Je viens de terminer la lecture du recueil Œuvres de Svetlana Alexievitch, contenant trois récits : La guerre n’a pas un visage de femme, Derniers témoins et La Supplication (Tchernobyl, chronique du monde après l’apocalypse), auquel j’ai ajouté La Fin de l’homme rouge ou le Temps du désenchantement, également paru chez Actes Sud, son remarquable éditeur français attitré.
Ces ouvrages ont été publiés en 2016 : donc j’ai mis huit ans pour les lire ! Les relire une troisième fois, plutôt, tellement ils sont denses ; et puis on ne peut les lire trop vite, en diagonale, ou à la file, tant ils sont prenants. Quatre œuvres, donc pas même la moitié de ses livres traduits…
On connaît la méthode utilisée par la Prix Nobel de littérature 2015 : enregistrer au magnétophone des dizaines de témoignages de personnes lambdas ayant directement vécu les situations évoquées et les transcrire dans un style simple et direct, sans modifier leurs expressions.
Svetlana Alexievitch est de père biélorusse et de mère ukrainienne ; nombre de membres de sa famille ont été tués lors de la guerre patriotique contre l’envahisseur nazi. Avant comme après la désintégration de l’URSS, elle n’appartint pas à la sphère des intellectuels contestataires alors appelés dissidents. Elle est néanmoins tenue en suspicion par le régime biélorusse de Loukachenko qui officiellement se félicite de son Prix Nobel.
Le courant pro-russe minoritaire mais actif qui s’exprime dans nos pays d’Europe de l’Ouest ne lui pardonne pas d’avoir condamné la politique de Poutine envers l’Ukraine dès le début de la crise de Crimée en 2014, malgré la nuance qu’elle exprima : « Il est terrible qu’au lieu de discuter les gens commencent par se tirer dessus. Mais je ne dis pas qu’il ne s’agit que du peuple russe. » Car pour elle, qui le connaît de si près « Le monde russe est bon, son humanité comme tout ce qu’il a toujours vénéré jusqu’à présent : sa littérature, ses ballets, sa grande musique. Ce qui n’est pas aimé, c’est le monde de Beria, Staline, Poutine et de Sergueï Choïgou. »
La quasi-totalité des milieux littéraires occidentaux saluent sa méthode d’interview et de prose documentaire. Quelques-uns au contraire (dont certains évidemment en raison de ses prises de positions) la mettent en question pour pratiquer un journalisme spéculatif tendancieux qui dénaturerait les témoignages qu’elle prétend rapporter objectivement et qui n’est pas fondé sur une perspective critique et historique.

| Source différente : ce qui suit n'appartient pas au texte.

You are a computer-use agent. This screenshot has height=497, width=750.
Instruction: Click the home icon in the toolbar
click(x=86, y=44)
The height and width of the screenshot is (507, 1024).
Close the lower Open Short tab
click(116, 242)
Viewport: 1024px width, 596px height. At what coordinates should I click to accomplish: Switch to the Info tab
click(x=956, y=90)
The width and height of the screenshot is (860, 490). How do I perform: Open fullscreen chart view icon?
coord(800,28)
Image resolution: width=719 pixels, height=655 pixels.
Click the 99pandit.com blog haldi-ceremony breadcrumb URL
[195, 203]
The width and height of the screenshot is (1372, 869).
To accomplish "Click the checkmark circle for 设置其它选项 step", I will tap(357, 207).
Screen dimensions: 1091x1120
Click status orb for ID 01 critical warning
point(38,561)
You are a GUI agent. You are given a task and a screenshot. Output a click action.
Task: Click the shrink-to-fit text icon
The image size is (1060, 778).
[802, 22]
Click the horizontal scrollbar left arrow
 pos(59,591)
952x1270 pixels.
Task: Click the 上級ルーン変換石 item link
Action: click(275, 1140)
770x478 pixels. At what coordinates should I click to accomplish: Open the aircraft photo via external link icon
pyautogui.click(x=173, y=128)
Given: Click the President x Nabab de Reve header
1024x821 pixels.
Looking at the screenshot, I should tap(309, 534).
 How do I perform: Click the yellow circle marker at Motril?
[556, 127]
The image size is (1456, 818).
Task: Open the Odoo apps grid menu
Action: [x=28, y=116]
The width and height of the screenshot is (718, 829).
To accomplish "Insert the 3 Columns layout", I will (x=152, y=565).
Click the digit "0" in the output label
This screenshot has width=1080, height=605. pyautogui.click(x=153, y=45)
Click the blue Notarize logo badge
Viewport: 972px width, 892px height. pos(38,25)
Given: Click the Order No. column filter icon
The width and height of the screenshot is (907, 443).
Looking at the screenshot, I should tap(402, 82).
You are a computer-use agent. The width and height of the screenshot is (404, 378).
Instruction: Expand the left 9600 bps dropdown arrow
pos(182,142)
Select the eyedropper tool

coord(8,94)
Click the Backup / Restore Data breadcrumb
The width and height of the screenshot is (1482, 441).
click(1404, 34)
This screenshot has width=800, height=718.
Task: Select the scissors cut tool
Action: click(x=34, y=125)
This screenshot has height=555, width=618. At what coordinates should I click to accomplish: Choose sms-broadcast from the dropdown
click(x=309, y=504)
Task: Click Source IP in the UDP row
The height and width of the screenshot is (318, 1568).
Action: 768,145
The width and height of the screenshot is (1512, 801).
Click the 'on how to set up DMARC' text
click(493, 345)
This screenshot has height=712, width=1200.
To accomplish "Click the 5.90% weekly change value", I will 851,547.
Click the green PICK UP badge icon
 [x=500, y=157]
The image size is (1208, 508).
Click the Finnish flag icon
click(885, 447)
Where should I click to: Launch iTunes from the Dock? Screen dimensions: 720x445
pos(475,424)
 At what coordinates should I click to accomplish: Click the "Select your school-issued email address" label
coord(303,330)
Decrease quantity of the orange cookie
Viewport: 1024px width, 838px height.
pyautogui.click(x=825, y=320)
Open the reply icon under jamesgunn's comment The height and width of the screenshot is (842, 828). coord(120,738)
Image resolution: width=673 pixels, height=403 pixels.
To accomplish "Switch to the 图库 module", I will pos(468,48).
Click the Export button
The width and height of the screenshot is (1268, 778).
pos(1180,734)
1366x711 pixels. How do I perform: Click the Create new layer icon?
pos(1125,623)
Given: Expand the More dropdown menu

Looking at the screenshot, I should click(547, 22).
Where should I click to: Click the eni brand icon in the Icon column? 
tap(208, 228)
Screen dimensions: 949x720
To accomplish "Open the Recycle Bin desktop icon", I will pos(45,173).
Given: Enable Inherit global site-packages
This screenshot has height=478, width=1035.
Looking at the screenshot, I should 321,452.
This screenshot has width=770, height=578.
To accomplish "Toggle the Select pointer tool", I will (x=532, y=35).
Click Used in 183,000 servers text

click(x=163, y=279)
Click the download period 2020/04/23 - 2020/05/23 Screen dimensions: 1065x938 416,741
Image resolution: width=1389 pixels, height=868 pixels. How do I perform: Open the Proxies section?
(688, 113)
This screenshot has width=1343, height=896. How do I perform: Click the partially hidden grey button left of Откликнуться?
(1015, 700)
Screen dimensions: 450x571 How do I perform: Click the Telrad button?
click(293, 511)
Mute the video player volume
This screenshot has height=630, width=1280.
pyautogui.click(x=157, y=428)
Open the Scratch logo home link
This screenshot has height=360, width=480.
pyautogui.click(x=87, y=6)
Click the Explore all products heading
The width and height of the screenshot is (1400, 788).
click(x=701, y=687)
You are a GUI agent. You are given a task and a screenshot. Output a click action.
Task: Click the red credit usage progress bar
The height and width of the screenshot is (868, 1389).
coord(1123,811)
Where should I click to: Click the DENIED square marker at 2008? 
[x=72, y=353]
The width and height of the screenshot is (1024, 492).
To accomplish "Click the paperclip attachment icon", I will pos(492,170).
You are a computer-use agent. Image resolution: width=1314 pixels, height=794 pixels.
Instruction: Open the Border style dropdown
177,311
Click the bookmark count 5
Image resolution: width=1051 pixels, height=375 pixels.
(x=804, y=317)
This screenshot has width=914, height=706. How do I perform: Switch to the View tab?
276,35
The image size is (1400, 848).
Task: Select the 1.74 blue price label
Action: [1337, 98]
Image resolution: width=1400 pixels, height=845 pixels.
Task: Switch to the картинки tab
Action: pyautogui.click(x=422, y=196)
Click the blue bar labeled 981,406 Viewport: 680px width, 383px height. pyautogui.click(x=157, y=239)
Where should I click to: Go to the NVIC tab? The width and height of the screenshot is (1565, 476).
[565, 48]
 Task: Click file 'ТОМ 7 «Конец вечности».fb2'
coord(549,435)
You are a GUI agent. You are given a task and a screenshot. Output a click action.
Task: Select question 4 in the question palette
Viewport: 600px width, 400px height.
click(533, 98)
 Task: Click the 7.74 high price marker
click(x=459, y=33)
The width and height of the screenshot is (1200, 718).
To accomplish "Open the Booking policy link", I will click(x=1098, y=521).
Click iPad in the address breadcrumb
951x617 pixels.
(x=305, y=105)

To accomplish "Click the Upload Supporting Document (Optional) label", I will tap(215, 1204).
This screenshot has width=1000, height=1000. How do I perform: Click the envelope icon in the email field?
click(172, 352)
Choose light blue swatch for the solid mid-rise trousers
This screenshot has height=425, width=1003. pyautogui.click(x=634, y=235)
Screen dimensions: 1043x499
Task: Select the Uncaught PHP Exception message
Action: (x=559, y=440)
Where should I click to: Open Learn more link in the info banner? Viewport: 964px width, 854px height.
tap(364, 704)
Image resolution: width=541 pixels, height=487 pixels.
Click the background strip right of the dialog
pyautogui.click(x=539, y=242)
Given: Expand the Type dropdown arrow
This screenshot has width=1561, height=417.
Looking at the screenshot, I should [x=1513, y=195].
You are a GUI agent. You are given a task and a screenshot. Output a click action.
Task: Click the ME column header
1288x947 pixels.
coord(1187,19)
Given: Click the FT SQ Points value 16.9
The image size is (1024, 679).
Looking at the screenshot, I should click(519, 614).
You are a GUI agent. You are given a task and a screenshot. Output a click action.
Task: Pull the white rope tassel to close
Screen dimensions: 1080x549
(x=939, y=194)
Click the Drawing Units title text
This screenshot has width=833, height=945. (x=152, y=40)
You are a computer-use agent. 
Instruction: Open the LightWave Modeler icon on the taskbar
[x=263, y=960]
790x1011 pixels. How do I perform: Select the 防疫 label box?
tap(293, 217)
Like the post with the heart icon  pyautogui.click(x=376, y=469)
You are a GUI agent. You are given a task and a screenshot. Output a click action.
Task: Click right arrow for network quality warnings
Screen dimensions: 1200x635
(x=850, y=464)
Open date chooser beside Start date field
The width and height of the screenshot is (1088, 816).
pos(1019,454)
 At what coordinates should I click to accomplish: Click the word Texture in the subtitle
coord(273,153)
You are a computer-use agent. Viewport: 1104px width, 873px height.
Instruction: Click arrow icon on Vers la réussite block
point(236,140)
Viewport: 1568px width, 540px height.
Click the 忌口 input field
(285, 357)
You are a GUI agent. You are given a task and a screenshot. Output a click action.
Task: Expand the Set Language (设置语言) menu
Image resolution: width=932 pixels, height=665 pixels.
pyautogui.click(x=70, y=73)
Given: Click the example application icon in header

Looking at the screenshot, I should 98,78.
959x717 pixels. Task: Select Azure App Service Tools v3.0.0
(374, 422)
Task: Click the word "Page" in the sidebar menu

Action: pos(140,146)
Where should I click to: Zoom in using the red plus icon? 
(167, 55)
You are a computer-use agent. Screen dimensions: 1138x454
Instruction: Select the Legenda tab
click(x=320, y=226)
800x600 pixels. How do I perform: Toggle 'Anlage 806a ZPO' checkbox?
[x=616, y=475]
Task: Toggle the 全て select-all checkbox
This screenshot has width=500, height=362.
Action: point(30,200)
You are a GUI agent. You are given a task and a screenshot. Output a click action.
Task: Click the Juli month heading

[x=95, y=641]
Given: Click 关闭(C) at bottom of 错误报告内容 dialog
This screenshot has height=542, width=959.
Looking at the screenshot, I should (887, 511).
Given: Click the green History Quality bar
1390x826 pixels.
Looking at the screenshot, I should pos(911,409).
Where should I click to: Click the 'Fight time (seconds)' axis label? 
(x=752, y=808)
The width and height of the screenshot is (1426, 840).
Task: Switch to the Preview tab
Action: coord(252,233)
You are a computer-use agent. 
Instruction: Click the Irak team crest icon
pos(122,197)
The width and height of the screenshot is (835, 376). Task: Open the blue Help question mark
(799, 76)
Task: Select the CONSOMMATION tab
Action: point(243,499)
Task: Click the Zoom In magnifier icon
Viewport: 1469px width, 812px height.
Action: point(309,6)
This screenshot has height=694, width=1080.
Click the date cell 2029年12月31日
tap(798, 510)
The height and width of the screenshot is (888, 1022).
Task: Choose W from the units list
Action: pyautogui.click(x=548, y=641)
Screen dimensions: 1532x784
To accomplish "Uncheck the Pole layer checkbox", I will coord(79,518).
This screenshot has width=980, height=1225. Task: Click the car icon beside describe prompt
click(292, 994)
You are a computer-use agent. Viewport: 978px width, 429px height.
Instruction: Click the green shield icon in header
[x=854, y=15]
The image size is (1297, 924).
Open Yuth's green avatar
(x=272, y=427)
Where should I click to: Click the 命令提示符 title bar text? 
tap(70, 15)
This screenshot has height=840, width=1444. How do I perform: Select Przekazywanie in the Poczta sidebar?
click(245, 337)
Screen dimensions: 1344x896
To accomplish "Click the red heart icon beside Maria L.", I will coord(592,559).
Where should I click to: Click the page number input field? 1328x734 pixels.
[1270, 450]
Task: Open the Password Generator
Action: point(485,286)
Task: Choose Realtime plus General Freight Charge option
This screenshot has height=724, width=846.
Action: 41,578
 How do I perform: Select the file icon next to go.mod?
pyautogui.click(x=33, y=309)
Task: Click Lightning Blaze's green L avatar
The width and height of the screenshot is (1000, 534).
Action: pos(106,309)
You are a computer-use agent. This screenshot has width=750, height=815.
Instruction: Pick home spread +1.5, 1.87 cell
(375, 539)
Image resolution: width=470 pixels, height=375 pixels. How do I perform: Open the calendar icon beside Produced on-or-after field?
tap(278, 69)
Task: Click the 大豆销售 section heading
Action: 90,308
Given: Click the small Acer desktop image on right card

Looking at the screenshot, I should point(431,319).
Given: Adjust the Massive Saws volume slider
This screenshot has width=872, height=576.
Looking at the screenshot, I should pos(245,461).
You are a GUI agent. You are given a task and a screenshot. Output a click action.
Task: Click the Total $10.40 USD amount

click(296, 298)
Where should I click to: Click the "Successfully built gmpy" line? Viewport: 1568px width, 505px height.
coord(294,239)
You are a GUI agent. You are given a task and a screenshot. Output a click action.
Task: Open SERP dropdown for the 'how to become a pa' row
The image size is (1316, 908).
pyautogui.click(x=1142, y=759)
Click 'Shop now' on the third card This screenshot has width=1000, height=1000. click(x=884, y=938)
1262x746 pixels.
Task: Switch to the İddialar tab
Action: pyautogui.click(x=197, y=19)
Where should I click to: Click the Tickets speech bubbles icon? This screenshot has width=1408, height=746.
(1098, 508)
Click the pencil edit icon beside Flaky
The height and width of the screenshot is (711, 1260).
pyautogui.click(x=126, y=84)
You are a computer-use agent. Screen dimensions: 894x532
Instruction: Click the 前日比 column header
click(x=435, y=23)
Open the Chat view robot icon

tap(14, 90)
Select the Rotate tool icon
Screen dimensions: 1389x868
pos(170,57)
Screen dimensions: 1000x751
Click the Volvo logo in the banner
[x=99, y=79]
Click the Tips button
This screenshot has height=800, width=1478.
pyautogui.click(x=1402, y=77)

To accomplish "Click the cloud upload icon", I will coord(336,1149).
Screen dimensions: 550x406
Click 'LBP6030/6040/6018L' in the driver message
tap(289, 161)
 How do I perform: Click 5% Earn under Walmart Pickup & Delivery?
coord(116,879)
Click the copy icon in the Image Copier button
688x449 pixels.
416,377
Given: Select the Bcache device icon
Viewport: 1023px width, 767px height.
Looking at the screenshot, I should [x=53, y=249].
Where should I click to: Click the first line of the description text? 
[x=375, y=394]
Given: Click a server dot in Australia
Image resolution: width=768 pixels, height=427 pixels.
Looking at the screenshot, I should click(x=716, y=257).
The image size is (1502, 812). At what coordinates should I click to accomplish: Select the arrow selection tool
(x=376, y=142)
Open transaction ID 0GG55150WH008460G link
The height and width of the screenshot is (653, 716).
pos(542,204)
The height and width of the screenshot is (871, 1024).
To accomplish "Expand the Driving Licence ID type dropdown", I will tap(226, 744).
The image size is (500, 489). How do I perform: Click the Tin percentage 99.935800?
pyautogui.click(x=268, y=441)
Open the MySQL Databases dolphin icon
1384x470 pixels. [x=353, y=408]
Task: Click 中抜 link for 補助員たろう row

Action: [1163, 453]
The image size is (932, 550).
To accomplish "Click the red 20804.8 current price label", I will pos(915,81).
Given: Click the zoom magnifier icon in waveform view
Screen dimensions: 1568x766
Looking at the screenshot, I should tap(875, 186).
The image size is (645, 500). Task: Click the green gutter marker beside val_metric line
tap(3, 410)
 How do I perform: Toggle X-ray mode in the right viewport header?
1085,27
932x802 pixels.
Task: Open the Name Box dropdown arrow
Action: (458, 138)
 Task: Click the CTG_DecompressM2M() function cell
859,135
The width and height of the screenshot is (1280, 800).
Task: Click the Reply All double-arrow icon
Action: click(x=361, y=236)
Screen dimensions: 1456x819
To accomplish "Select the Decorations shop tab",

A quoi Svetlana Alexievitch répond simplement qu’elle ne fait du journalisme que pour recueillir des matériaux et en tirer de la littérature.
Je n’ai évidemment pas l’ombre d’une compétence pour apprécier les caractéristiques « objectives » de ses transcriptions et le dessein « non tendancieux » qu’elle poursuit. Mais j’aime la grande littérature que nous livre Svetlana Alexievitch et la libre réflexion à laquelle elle nous conduit quant aux misères et grandeurs de l’admirable peuple russe.